Galectin-3 mediates IL-4-induced survival and differentiation of B cells: functional cross-talk and implications during Trypanosoma cruzi infection

The role of transcription factors in B cell survival and differentiation has been delineated during the last years. However, little is known about the intermediate signals and the intracellular pathways that control these events. In this study, we provide evidence both in vitro and in vivo, showing that galectin-3 (Gal-3), a beta-galactoside-binding protein, is a critical mediator of B cell differentiation and survival.

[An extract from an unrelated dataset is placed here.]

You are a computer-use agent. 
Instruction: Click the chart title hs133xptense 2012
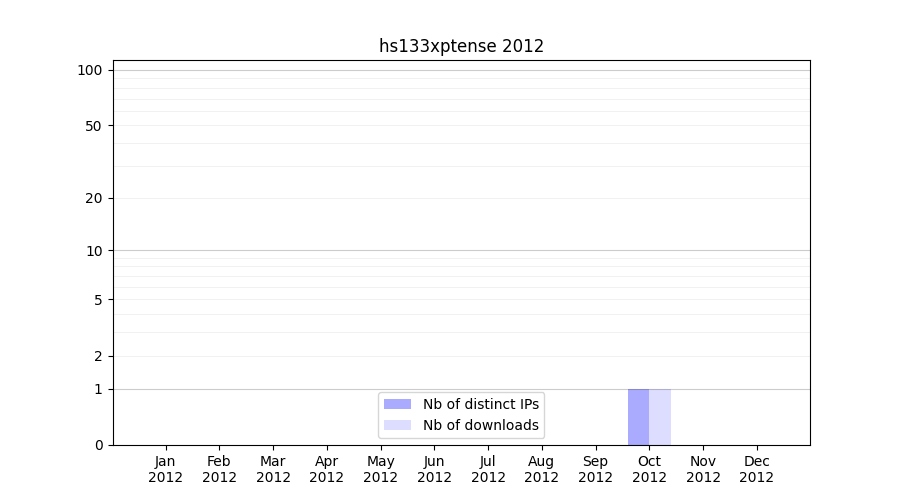(x=461, y=46)

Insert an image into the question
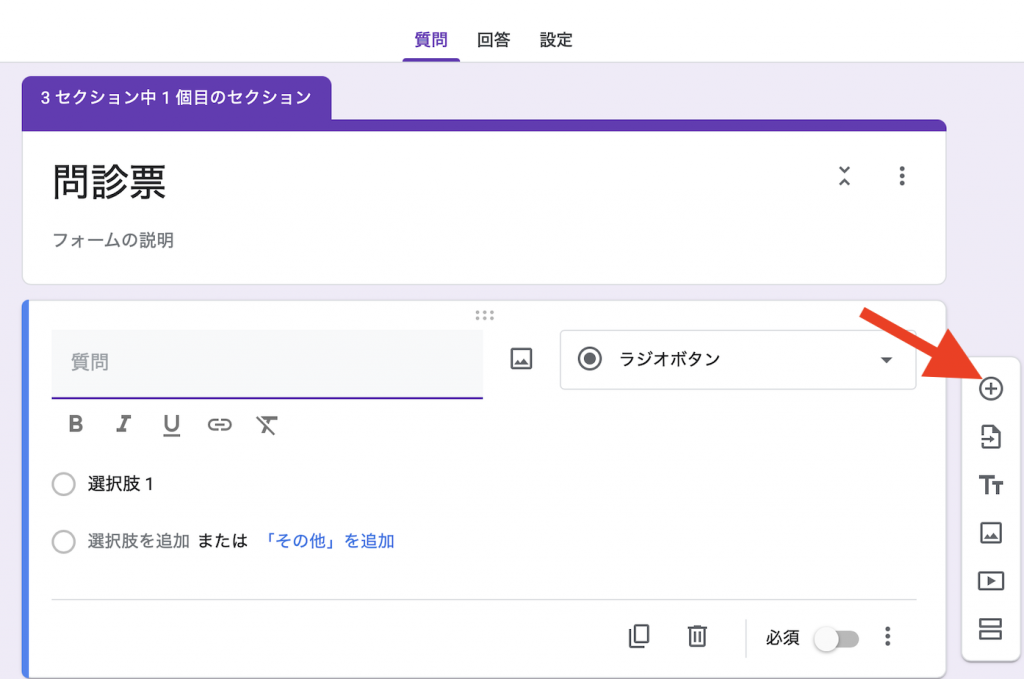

Although Gal-3 is not expressed in resting B cells from normal mice, its expression is markedly induced after activation with stimuli such as IL-4 and CD40 cross-linking. These signals promote survival and block the final differentiation of these cells, thus allowing the rising of a memory B cell phenotype. In addition, Gal-3 is expressed in B cells from Trypanosoma cruzi-infected mice, which received signals for activation and differentiation in vivo. By using an antisense strategy, we determined that Gal-3 is a critical signal mediating the effects of IL-4 on B cell fate. Blockade of intracellular Gal-3 in vitro abrogated IL-4-induced survival of activated B cells, favoring the differentiation toward a plasma cell pathway. Moreover, B cells with restrained endogenous Gal-3 expression failed to down-regulate the Blimp-1 transcription factor after IL-4 stimulation. Finally, inhibition of Gal-3 in vivo skewed the balance toward plasma cell differentiation, which resulted in increased Ig production and parasite clearance during T. cruzi infection. Thus, the present study provides evidence of a novel role for Gal-3 as an intracellular mediator of B cell survival and a checkpoint in IL-4-induced B cell commitment toward a memory phenotype.